Turner rubberstamped the Albuquerque franchise so he could use the team’s games to sell Spanish broadcasts to Univision for simulcasts.   Turner rightly assumed that all exposure was good, revenue generating exposure that narrowed the gap between the USFL and NFL.
The State and City Governments had agreed to contribute $40M to upgrade UNM’s University Stadium.  In the Spring of 1990 an upper deck would be built raising capacity to 40,000 and adding a significant number of luxury boxes and bathrooms.  During the Lobos’ 1990 season the crews would return to work as soon as the weeks’ games concluded.  They would add new chairbacked seats along the sidelines. 
The team acknowleged that building a single upper deck was one of the cheaper ways to get capacity up to where they needed it, but they would be very concerned with the thought than a strongly unbalanced capacity stadium could hurt attendance.  A promise was made to the team that as soon as the team hit 30,000 in attendance, the city would build another matching deck raising capacity to 46,000.
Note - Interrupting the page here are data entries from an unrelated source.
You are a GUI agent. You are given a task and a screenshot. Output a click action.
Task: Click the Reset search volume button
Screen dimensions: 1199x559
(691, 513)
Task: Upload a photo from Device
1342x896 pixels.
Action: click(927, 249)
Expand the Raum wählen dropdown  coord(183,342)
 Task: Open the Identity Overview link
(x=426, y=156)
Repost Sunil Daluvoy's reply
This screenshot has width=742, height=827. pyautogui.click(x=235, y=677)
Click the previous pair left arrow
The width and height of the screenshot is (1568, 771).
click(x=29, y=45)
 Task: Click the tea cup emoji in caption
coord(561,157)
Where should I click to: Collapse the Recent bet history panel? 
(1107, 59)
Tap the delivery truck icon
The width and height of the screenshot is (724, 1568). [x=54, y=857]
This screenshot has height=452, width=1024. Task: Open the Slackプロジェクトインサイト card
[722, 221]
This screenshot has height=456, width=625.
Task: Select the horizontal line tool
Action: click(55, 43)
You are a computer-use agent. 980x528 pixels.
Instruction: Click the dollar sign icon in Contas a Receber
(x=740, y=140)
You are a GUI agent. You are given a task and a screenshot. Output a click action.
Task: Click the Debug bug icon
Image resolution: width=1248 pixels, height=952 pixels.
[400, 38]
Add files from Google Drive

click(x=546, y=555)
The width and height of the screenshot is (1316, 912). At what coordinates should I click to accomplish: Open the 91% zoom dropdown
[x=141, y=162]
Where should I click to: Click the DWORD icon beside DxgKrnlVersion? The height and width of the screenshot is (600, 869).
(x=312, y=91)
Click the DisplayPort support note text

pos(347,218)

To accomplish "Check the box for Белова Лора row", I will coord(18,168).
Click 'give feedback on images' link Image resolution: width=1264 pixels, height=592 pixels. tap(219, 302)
The Maloofs would see beyond the state’s relatively small and poor population and instead choose to view the team as a team that all Mexican Americans would support. They knew that with Turner alone providing a $15M per team TV payout, the attendance weakness of the smaller stadium site was no longer a deal breaker.
Merchandise sales in a larger region than just New Mexico would make up those shortfalls anyway. Along marketing lines they liked what the University of New Mexico had done in choosing “Lobos” — spanish for wolves — as their mascot.
“We liked ‘The New Mexico Quetzals’ for a long time.” Gavin Maloof would say years later.   “Putting New Mexico in front of anything is a mouthful, but we thought ‘New Mexico’ would be easier for fans out of state than ‘Albuquerque’, and it puts ‘Mexico’ into the name.  ‘The New Mexico Quetzals’ sounded about right…. But ultimately it was a bird and we wanted something more attention grabbing.”
“When someone suggested “Chupacabras” we knew that was it.  
“The New Mexico Chupacras” is a mouthful, but it is totally Mexican, with just the right amount of Macabre to be cool.”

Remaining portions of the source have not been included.